#### Directions for this task:
Reproduce every line of the material below verbatim, leaving out the pictures.

* start Supplied records *

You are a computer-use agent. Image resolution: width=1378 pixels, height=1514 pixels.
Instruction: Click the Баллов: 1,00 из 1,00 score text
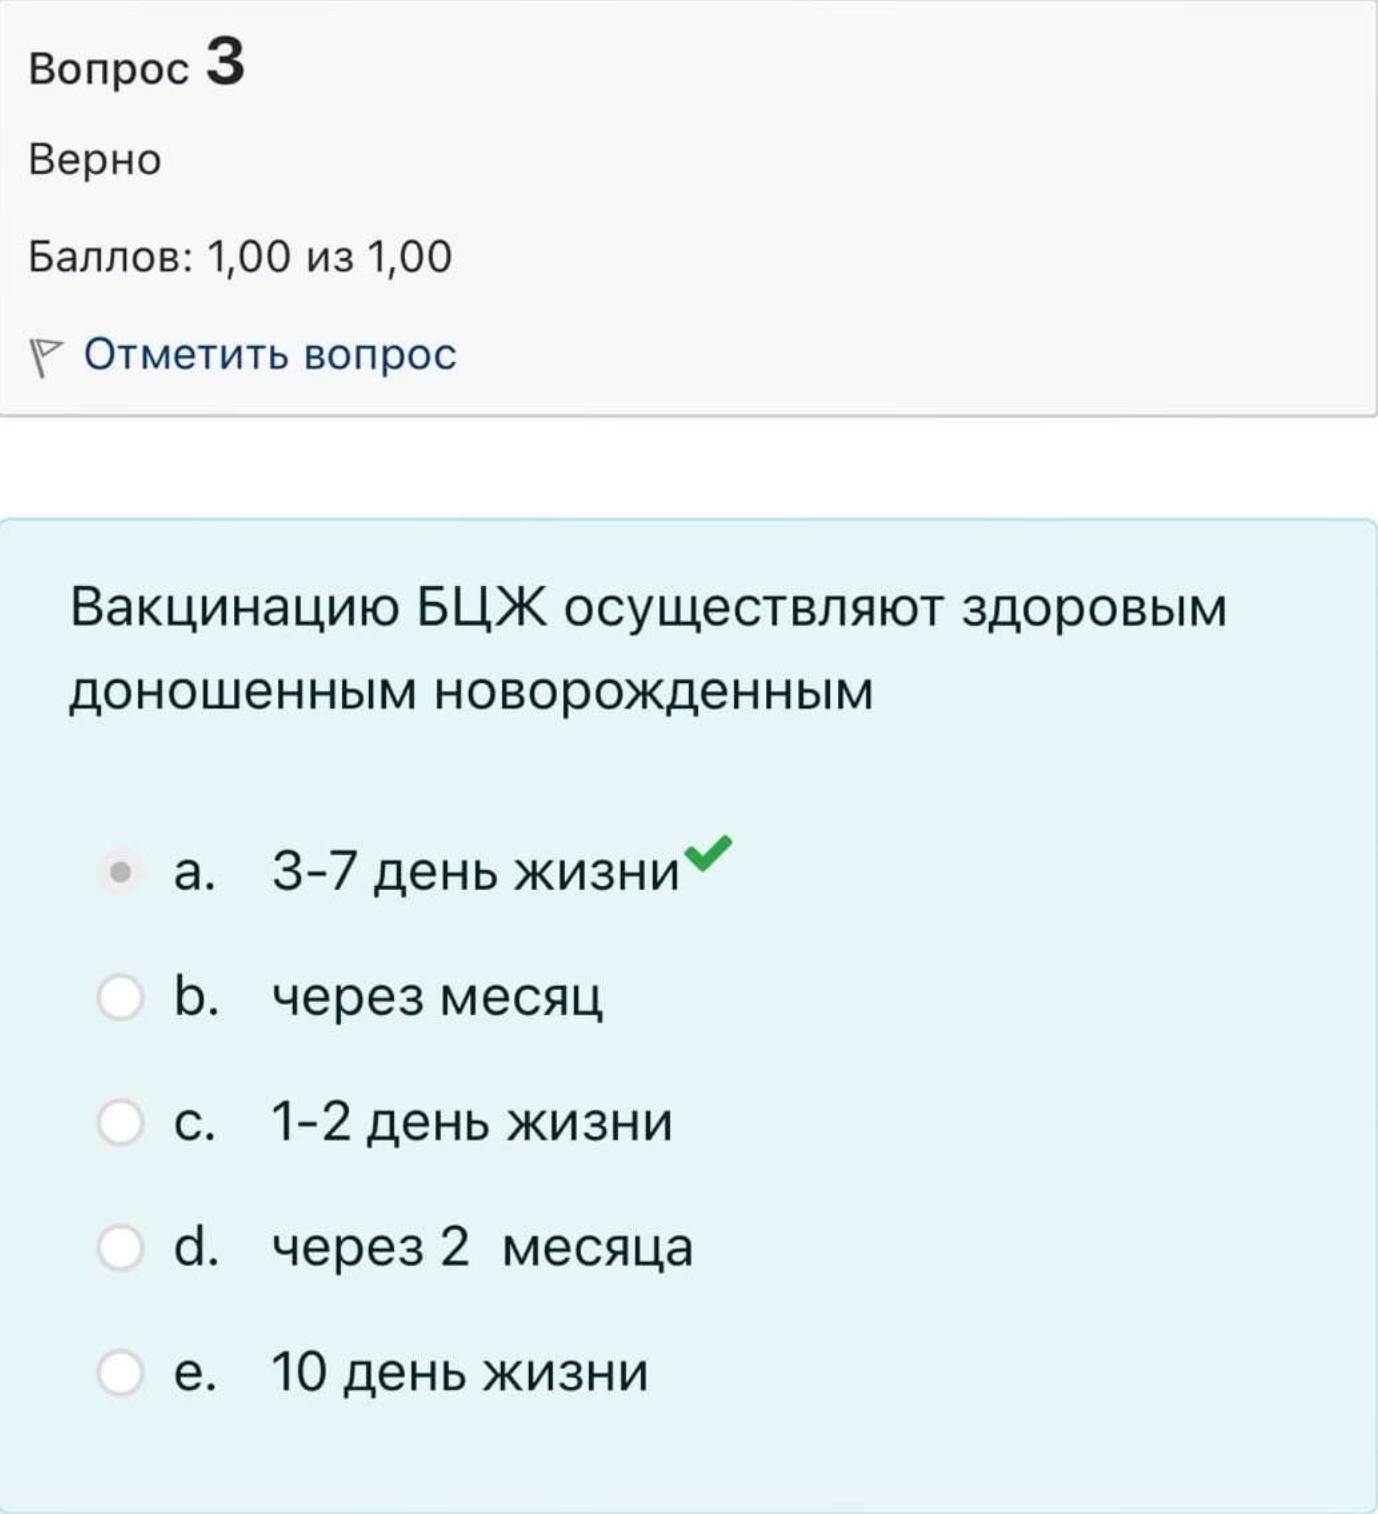(x=240, y=257)
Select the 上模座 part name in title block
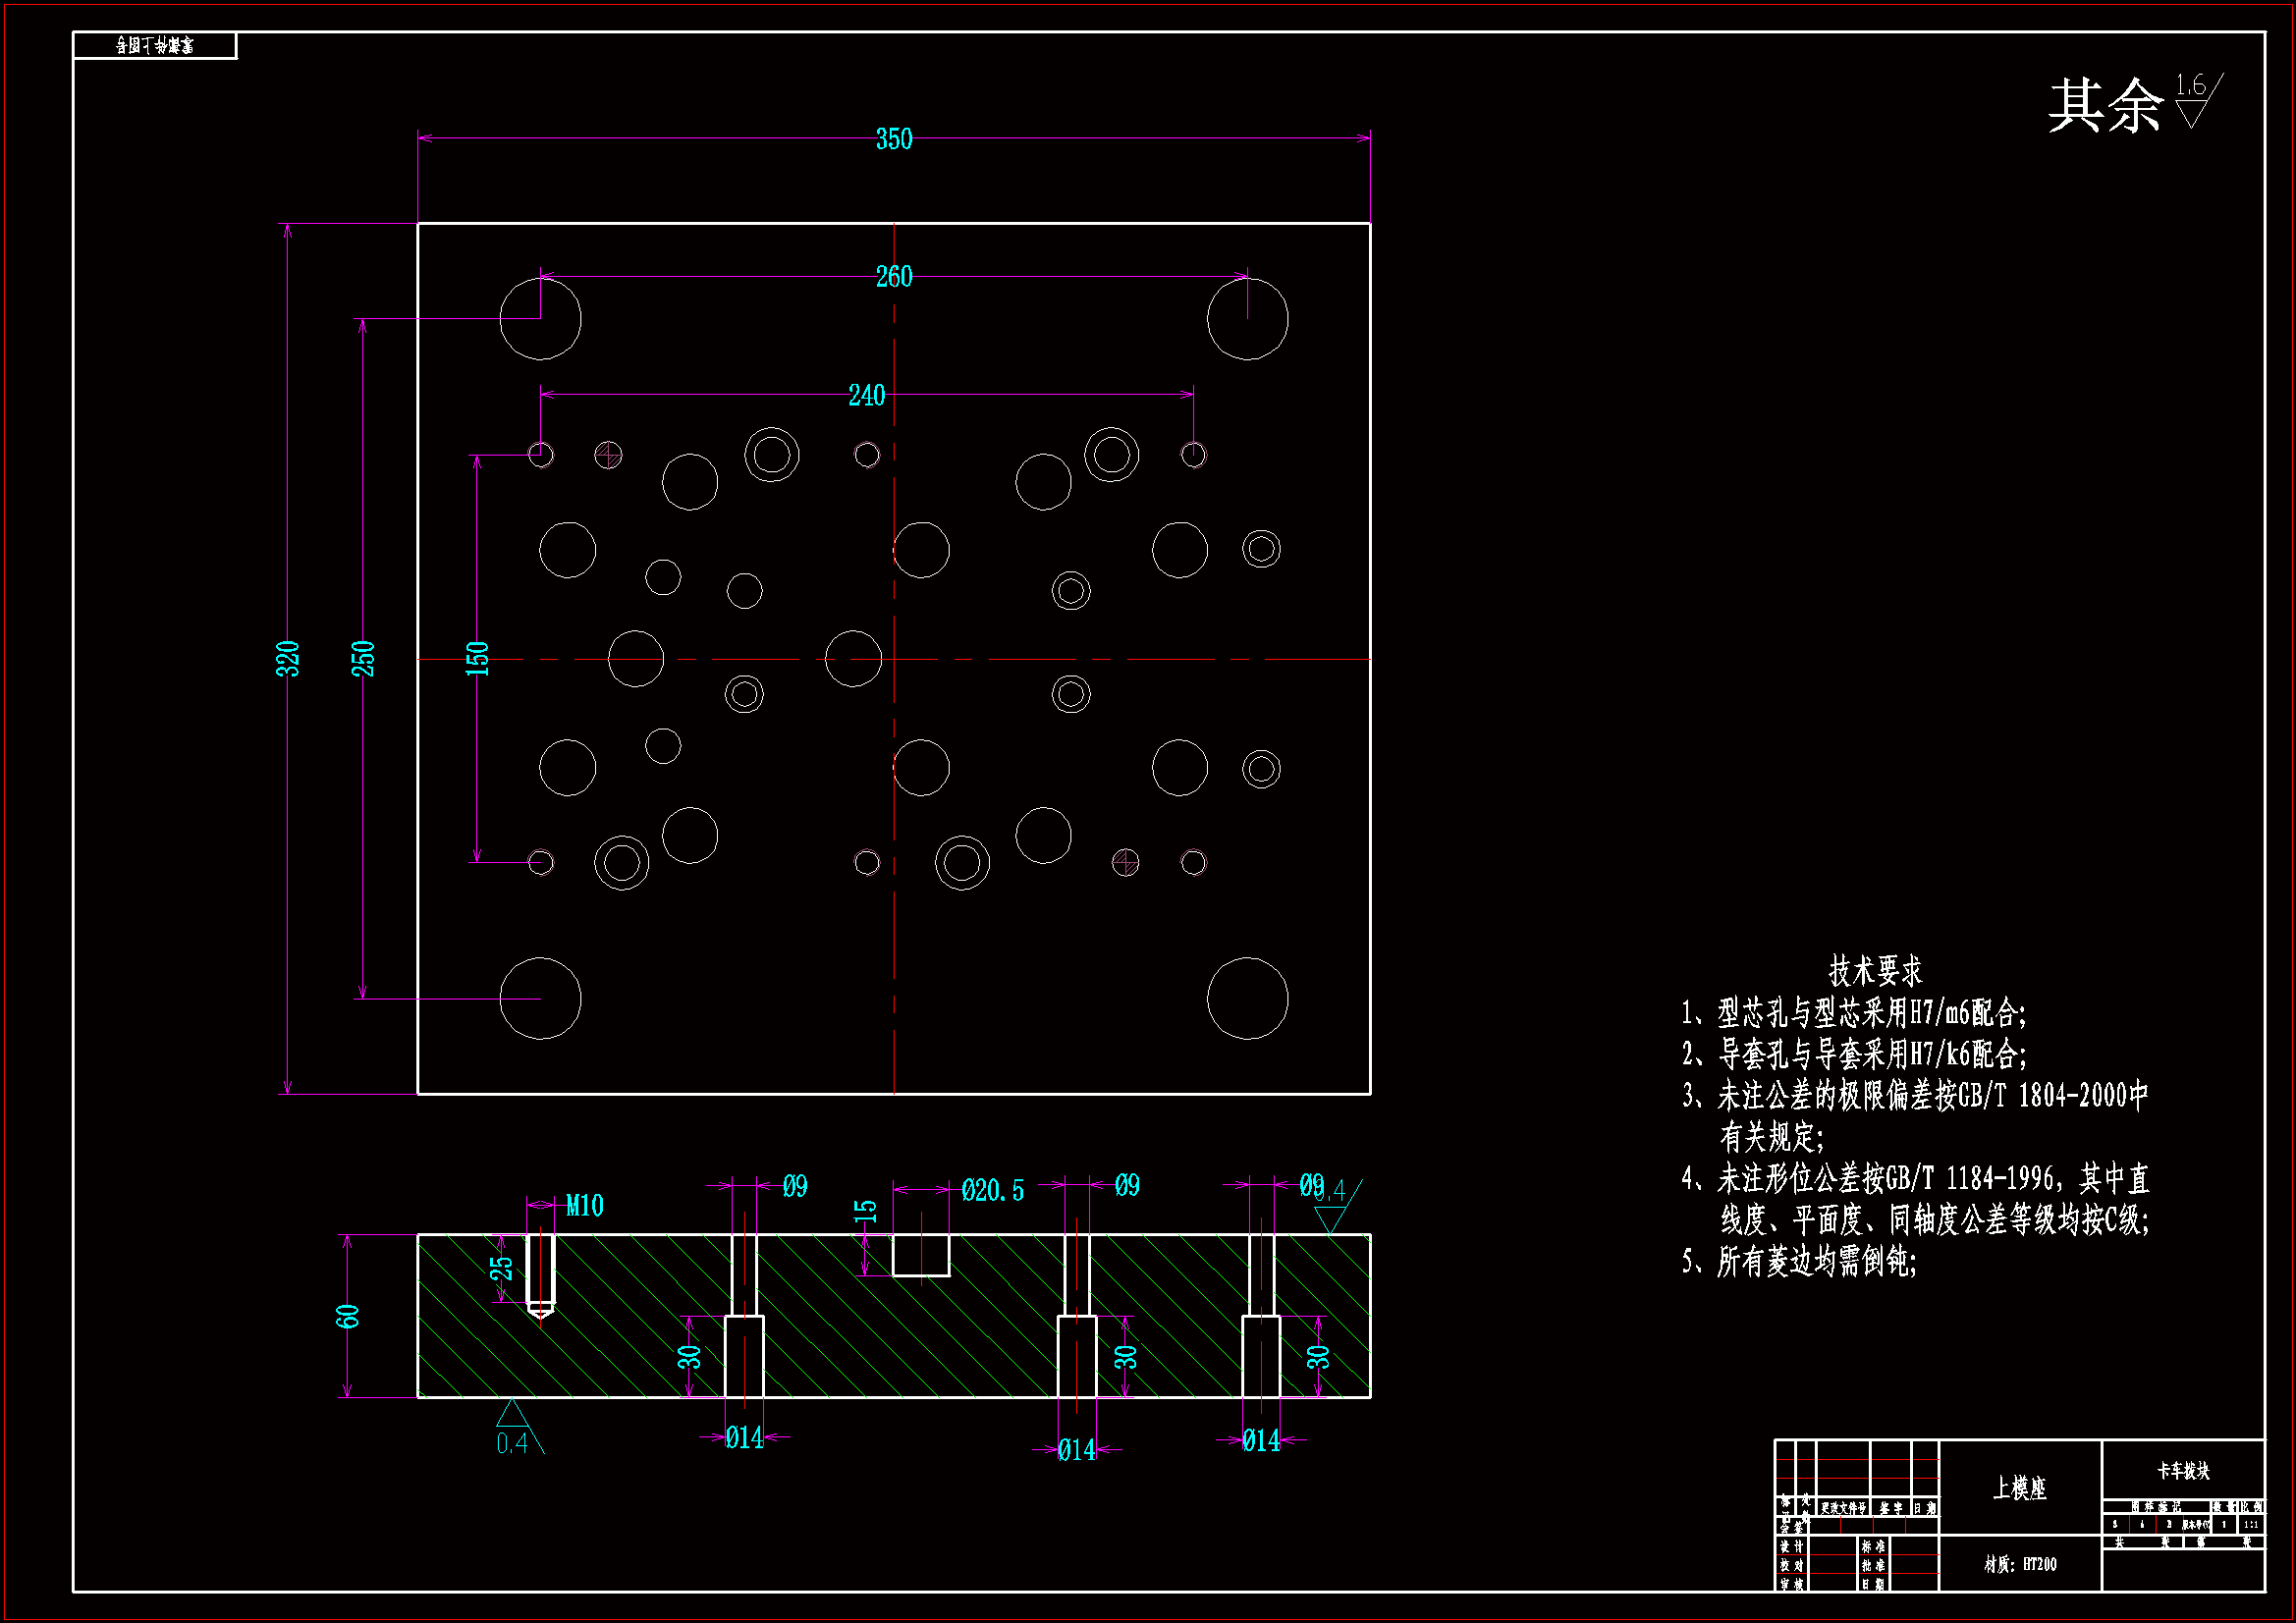Image resolution: width=2296 pixels, height=1623 pixels. 2019,1488
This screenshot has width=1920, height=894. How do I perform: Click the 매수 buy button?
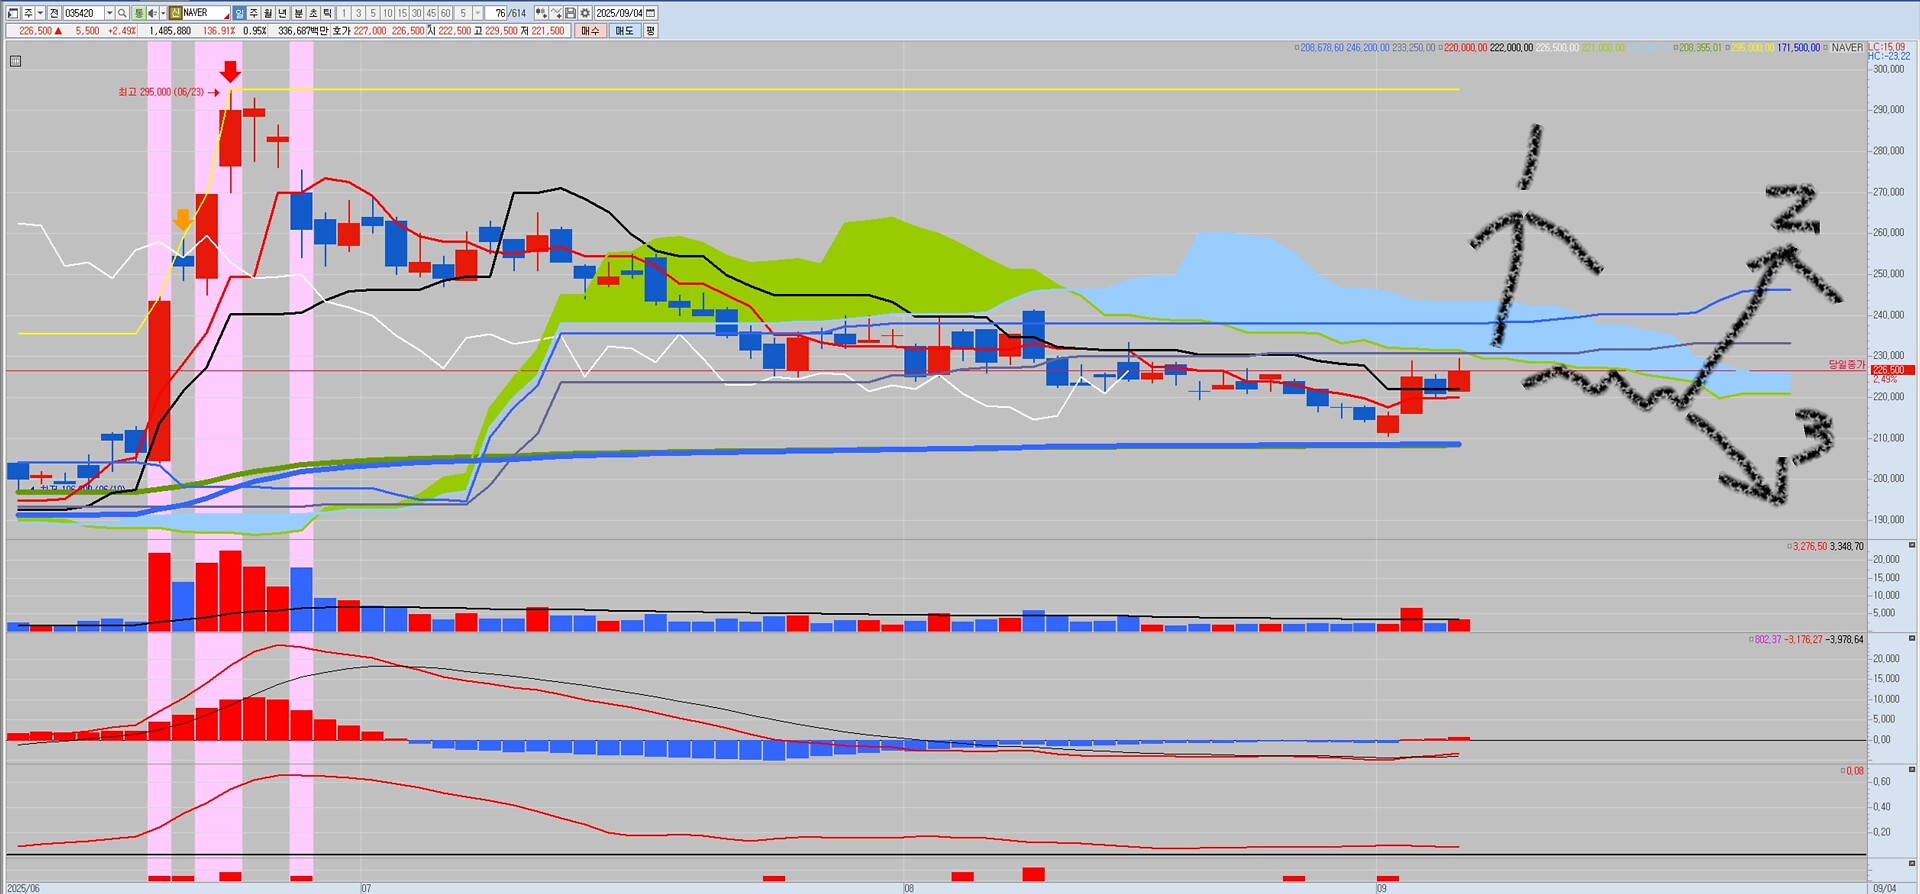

* end Supplied records *

#### Finished answer:
You are a computer-use agent. Image resolution: width=1378 pixels, height=1514 pixels.
Instruction: Click the Баллов: 1,00 из 1,00 score text
(x=240, y=257)
Select the 上模座 part name in title block
Image resolution: width=2296 pixels, height=1623 pixels. 2019,1488
This screenshot has width=1920, height=894. How do I perform: Click the 매수 buy button?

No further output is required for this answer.